• How it all took off (SBP – 15th October 2006)

    Supplimentary article from today’s Sunday Business Post:

    Thursday, October 5:
    Ryanair chief executive Michael O’Leary calls an early-morning press conference to announce the company’s approach bid for Aer Lingus.

    Ryanair’s offer values Aer Lingus at around €1.48 billion – €2.80 a share – 60c above the flotation price.

    At the company’s press conference, it is revealed that Ryanair has already bought 16 per cent of the company. This rises to 19.2 per cent by the end of the day. Many Ryanair shareholders voice their concern at the logic of the bid.

    Aer Lingus chairman John Sharman describes the move as ‘‘unsolicited’’ and ‘‘opportunistic’’, saying that it significantly undervalues the business. Minister for Transport Martin Cullen tells the Dail of the government’s opposition to the bid and its intentions to hold onto its 28.3 per cent stake.

    Friday, October 6:
    The government moves to cement its opposition to the bid; Cullen says any potential buyout could put the US deal with Irish carriers in jeopardy. The government also begins to consider potential opposition on legal and competitive grounds.

    Shares in Aer Lingus rise to €2.98, meaning Ryanair is prohibited from purchasing additional shares until the price drops or the company improves its offer.

    October 9
    The Employee Share Ownership Trust (Esot) at Aer Lingus considers the options available to it to block the bid, including the purchase of additional shares.

    With the government and Esot holding about 40 per cent of the airline between them, the purchase of another 10-11 per cent would stop Ryanair from gaining a controlling interest.

    US shareholders in Ryanair continue to voice their opposition to the move, as the low-cost airline tries to get them on-side again.

    October 10
    Aer Lingus asks Goldman Sachs to prepare a defence to Ryanair’s bid; this includes preparing a regulatory and competition case against the offer.

    October 11
    It is revealed that a group of Aer Lingus pilots has spent about €24 million buying over eight million shares at more than €3 each.
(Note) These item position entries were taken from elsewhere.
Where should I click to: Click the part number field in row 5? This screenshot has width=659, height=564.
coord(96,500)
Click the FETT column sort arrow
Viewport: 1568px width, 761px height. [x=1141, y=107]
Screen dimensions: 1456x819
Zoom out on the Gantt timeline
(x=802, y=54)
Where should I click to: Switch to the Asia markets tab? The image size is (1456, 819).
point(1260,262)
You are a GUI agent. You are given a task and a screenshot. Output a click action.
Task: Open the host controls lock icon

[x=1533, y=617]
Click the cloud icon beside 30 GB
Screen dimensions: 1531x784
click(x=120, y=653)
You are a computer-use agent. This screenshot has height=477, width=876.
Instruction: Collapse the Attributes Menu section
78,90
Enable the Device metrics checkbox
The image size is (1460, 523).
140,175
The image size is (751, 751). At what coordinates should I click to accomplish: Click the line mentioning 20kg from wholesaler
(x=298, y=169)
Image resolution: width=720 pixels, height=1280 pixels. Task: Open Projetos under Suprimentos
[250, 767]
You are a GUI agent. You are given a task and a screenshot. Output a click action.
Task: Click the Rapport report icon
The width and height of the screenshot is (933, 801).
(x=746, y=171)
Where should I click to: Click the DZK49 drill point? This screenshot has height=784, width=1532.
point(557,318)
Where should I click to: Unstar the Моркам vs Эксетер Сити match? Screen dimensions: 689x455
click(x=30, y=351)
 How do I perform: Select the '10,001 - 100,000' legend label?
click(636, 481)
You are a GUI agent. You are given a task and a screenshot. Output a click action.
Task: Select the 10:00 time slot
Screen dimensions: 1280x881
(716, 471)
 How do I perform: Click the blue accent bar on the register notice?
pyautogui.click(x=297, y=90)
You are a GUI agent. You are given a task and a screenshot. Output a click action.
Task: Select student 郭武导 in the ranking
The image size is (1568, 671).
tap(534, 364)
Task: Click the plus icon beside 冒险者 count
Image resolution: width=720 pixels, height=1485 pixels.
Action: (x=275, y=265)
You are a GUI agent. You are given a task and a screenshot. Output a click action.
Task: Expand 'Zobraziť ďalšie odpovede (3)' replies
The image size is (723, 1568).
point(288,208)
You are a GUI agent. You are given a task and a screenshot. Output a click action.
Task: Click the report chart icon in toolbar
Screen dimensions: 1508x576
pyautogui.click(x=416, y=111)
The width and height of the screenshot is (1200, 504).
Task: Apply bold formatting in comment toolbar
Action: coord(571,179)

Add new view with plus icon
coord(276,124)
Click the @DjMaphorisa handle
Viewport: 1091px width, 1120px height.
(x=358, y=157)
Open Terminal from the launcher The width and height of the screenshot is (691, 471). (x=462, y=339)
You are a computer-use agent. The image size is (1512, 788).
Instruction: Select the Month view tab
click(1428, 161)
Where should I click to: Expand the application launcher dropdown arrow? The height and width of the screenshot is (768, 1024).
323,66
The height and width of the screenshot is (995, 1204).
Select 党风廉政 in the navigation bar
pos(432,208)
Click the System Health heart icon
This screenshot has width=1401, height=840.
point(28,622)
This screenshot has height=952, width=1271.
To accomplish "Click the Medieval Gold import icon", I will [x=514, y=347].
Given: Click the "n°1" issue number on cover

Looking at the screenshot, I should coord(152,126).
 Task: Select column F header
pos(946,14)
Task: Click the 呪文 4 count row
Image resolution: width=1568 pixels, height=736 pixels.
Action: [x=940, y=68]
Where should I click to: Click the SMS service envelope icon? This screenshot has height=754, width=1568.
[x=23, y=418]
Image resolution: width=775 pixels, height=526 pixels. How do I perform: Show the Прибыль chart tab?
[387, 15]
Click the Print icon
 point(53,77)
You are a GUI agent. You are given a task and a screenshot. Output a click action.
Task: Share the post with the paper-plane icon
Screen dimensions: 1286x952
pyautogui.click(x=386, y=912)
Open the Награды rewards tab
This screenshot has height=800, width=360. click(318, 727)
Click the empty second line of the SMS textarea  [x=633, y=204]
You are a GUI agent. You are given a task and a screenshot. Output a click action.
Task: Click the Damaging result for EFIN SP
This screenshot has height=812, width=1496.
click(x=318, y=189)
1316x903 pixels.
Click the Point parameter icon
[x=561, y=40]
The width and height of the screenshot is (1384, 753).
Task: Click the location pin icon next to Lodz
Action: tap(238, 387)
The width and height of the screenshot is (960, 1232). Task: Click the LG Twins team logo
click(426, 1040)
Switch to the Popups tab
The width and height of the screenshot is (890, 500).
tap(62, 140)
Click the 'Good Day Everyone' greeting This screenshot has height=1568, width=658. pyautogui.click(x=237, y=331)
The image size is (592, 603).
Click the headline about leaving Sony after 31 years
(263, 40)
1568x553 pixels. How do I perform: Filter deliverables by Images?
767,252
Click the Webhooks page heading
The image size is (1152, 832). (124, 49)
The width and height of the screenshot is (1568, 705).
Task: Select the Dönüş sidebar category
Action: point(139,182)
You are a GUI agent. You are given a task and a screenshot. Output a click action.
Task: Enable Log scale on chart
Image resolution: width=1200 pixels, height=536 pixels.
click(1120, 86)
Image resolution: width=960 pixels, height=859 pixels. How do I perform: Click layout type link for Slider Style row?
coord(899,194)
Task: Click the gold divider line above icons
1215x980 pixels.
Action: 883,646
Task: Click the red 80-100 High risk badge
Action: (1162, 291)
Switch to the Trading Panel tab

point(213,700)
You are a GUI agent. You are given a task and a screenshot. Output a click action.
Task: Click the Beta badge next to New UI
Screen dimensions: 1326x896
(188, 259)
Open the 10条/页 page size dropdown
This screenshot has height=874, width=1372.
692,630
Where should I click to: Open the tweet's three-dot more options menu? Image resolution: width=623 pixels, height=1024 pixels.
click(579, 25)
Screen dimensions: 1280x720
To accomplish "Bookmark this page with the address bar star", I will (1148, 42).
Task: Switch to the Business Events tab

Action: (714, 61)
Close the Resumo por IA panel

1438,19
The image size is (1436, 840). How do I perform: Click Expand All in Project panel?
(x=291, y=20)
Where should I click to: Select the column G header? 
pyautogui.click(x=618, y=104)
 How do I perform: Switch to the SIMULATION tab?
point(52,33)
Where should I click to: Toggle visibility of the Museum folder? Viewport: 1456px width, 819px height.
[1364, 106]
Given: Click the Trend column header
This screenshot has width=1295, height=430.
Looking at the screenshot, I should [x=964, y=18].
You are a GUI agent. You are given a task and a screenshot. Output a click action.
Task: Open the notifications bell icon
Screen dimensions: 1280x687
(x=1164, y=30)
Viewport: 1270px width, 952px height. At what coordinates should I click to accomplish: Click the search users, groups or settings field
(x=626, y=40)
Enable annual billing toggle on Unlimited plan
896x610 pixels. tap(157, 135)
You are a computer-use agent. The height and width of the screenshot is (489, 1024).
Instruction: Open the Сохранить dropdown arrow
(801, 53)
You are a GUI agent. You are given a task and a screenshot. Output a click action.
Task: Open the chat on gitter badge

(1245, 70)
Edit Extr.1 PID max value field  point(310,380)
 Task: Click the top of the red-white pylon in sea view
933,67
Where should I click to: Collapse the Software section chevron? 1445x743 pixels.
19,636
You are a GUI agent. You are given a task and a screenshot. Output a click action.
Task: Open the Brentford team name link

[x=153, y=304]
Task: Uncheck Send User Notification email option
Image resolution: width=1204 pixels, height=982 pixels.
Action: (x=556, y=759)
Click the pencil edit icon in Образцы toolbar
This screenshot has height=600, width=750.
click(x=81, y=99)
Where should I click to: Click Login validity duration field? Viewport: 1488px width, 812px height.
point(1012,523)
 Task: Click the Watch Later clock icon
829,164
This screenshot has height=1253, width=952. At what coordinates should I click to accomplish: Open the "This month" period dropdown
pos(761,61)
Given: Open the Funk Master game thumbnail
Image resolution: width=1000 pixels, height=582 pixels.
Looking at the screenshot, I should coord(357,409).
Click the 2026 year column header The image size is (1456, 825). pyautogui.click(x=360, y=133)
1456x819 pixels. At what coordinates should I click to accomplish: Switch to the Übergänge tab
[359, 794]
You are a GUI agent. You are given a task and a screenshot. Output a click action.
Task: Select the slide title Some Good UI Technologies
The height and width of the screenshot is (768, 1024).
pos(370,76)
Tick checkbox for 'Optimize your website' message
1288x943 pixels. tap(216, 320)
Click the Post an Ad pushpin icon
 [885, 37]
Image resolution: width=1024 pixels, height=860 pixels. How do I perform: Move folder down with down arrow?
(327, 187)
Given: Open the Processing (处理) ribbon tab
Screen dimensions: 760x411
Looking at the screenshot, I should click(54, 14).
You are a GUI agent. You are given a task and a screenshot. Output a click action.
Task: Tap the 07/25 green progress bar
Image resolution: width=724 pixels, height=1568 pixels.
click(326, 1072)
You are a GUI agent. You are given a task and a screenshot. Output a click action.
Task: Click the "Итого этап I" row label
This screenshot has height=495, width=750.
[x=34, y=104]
    This represents a stake of around 1.5 per cent and narrows the amount of free-flowing shares available to Ryanair.

    Minister for Finance Brian Cowen tells the Dail that a ‘‘lot of obstacles’’ remain in the way of the attempted takeover, pointing out that, as the government holds more than 25 per cent of the company, it cannot be delisted from the stock market and, as such, would remain separate from Ryanair, regardless of what happens.

    October 12
    At a meeting of transport ministers in Luxembourg, Cullen defends the government’s handling of the situation and details its plans to open talks with the EU relating to competition issues raised by the bid.

    In a conference call to investors, a Ryanair executive gives additional details on the company’s plans for Aer Lingus, including the development of former state airline’s 18-acre headquarters.

    He says jobs may be lost in the merger, but declines to give a figure.

    October 13
    Speaking on RTE radio, Aer Lingus chief executive Dermot Mannion says he is confident the airline will maintain enough support to see off the hostile bid by its rival.

    He says it’s inconceivable that the two management teams could be integrated and says he can see no circumstances where they could work together.